2.21 Style & Conventions

Programming Style

So far, we have reviewed all the aspects of the various basics of Solidity: syntax, semantics, ... are rules that are enforced in the Solidity grammar.

Programming style on the other hand is coding convention, and these are different across different developers. Different styles are adopted based on what the developer is comfortable with based on what they believe is an optimal way of programming, but fundamentally the programming style is about consistency.

The reason is that programming style affects the readability and maintainability of the code. So when anyone other than the developer looks at the code to evaluate the security, to audit it or to make fixes or extend those smart contracts, the consistency of the programming style becomes important.

If different styles are used within the same function, within the same module or within the same project, because of the same developer not being consistent or because multiple developers are involved in that project having different styles, then this significantly affects the readability and maintainability of the code, impacting both significantly on the security life cycle of the code.

Programming style is subjective in nature: different developers, different teams might have different philosophies as to what works best for them. The key is consistency within the function modules, contracts or projects, as it affects readability and maintainability, which are critical for security, specifically with respect to smart contract audits.

There are two main categories of programming style, that of code layout and that of naming.

Code Layout

Code layout refers to the physical layout of the various programming elements within a source code file. There are many programming style aspects related to code layout: those related to indentation, where the best practice and Solidity is to recommend 4 spaces per indentation level and to prefer spaces over tabs and to definitely not mix them.

There are also style guidelines with respect to blank lines used to surround declarations, with the max line length that's recommended to be 79 or 99 characters for best readability. There are also recommendations for wrapping lines, for the encoding used in the source files (ASCII or UTF-8), and for keeping the import statements at the top of the file and not anywhere else.

Finally, the ordering of the functions within the contract, where the recommendation is to have the constructor as the first in that order followed by functions of different visibilities. Grouping all the external functions first, followed by public functions and then internal and then private functions.

Strings are recommended to be used with double quotes instead of single quotes operators, spaces have some guidelines as well. Finally the ordering of different program elements within a Solidity file also have a guideline, which is to have the pragma declaratives all the way at the top, followed by the import directives and then the contract library or interface definition itself.

Within each of the contracts libraries and interfaces, the guideline suggests using the types first, followed by declarations of state variables, then events and finally all the various functions.

Naming Conventions

The next aspect of programming style is naming convention. This refers to the names that are given to various variables, events, contracts, libraries and all the different program elements used within smart contracts.

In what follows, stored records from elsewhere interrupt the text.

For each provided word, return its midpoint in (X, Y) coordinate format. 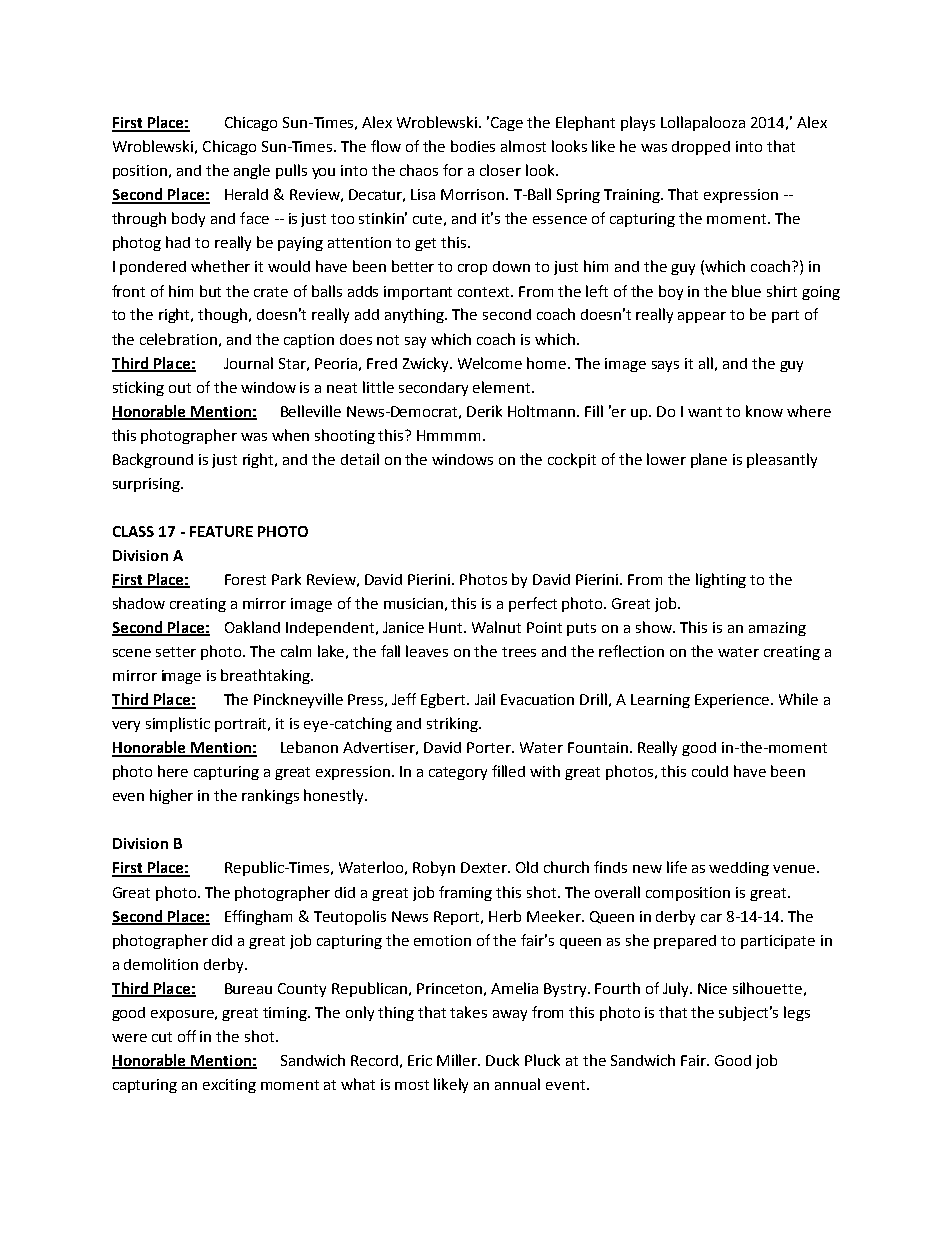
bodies (473, 146)
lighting (721, 580)
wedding (739, 869)
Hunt (447, 627)
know (764, 411)
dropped (701, 148)
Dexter (485, 867)
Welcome (490, 363)
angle (252, 171)
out (180, 388)
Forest (245, 579)
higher (171, 796)
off (187, 1036)
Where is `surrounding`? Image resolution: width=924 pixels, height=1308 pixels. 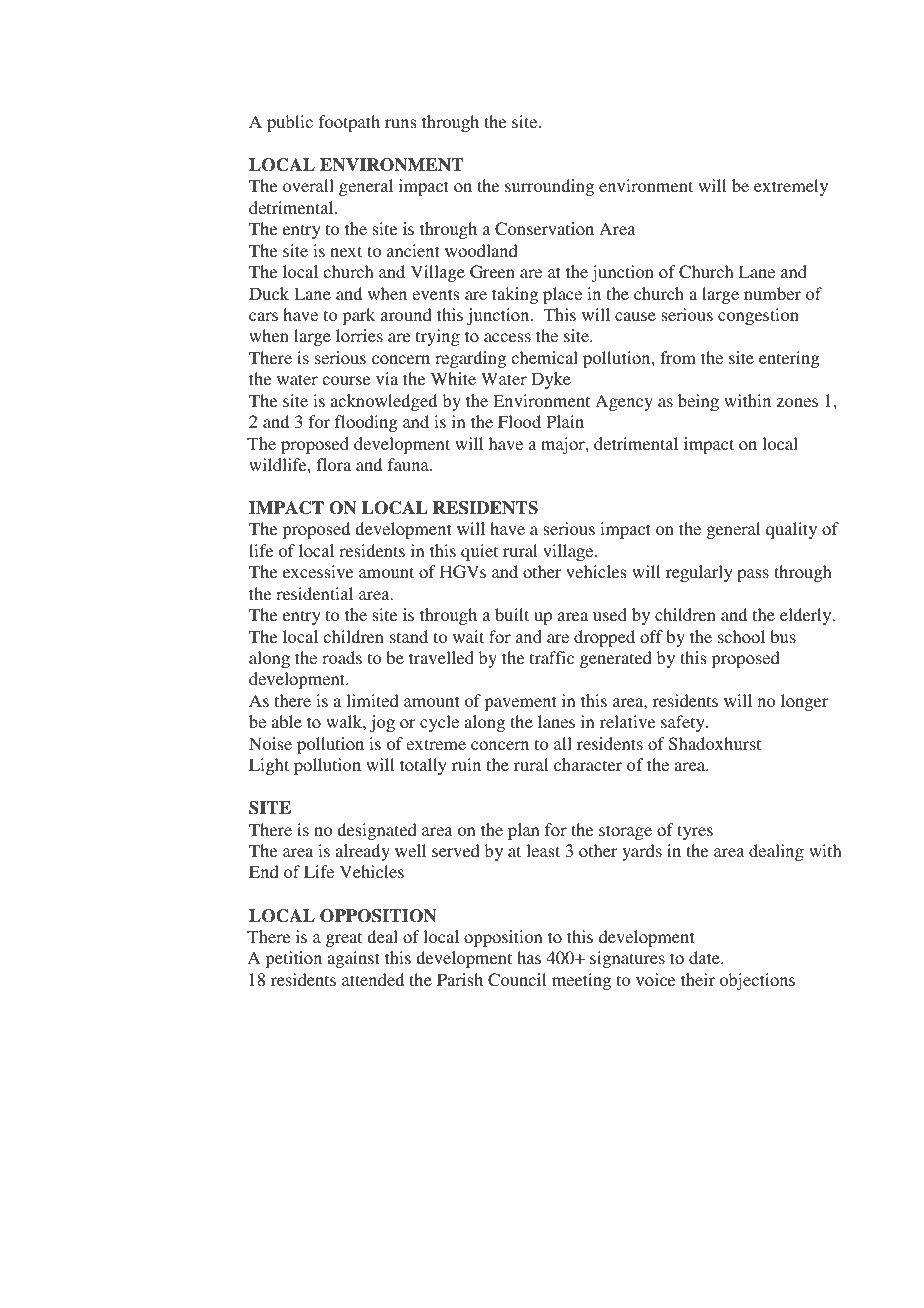 surrounding is located at coordinates (549, 187).
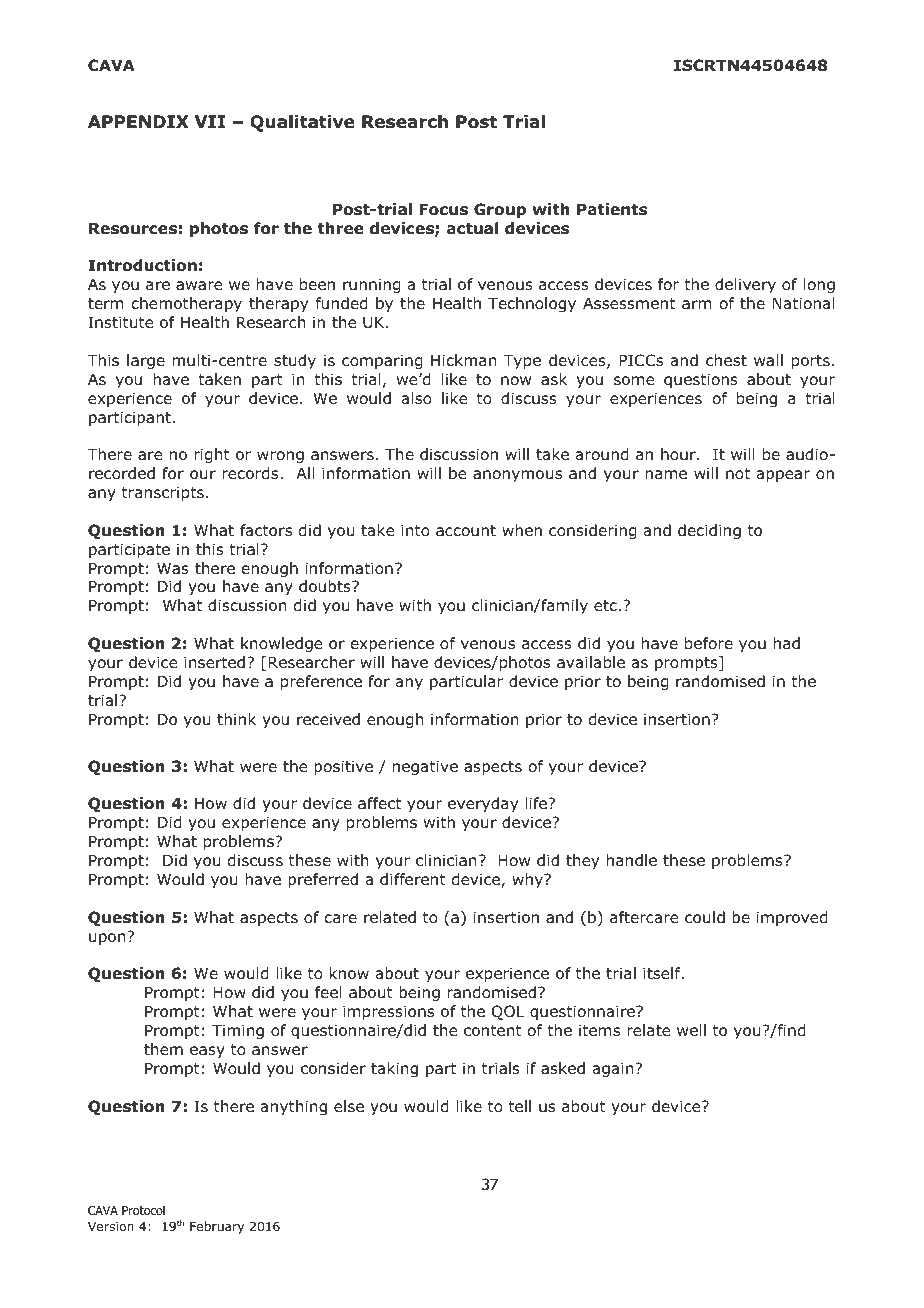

There are different types of names: lower case names, lower case with underscores, all upper case, upper case with underscores, capitalized words, mixed case, capitalized words with underscores and so on. All these different types are recommended to be used for different program elements, and as a general rule the guideline is to avoid letters that can be confused with the different numerals, like the lowercase letter"l", or the uppercase letter "O" and uppercase letter "I" that could be confused with 0 and 1 numerals.

Contract and libraries should be named with cap word style, they should also match their file names and if a contact file includes multiple contracts and libraries then the file name should match the core contract (or what is considered as a core contract for that file by the developer).

Structs should be named using the cab word style. Event should be named using cap word style again. Functions should be named using mixed case.

This is something that you'll encounter often within contracts developers are sometimes consistent with these naming, sometimes they're mixed up because of multiple developers or the style just not being consistent or being confused with that of some external libraries.

Again all these aspects affect the readability and maintainability, they do not have any impact on the syntax or the semantics of the contract itself.

The bytecode is just the same but it has an effect to a certain extent, on the security audit aspect when you look at this code, and when the naming convention is different or not consistent then it could lead to some assumptions being made on these variables being the same ones or different ones.

Some more naming conventions are: function arguments should be in mixed case, local state variables again in mixed case, constants however should be with all capital letters and underscores separating the multiple words if they are present.

Modifiers in mixed case, enums in cap word style and finally one should avoid naming collisions where the desired names, variables or functions collides with that of a built-in within Solidity or any other reserve name. So those should be resolved using single trailing underscores in those names.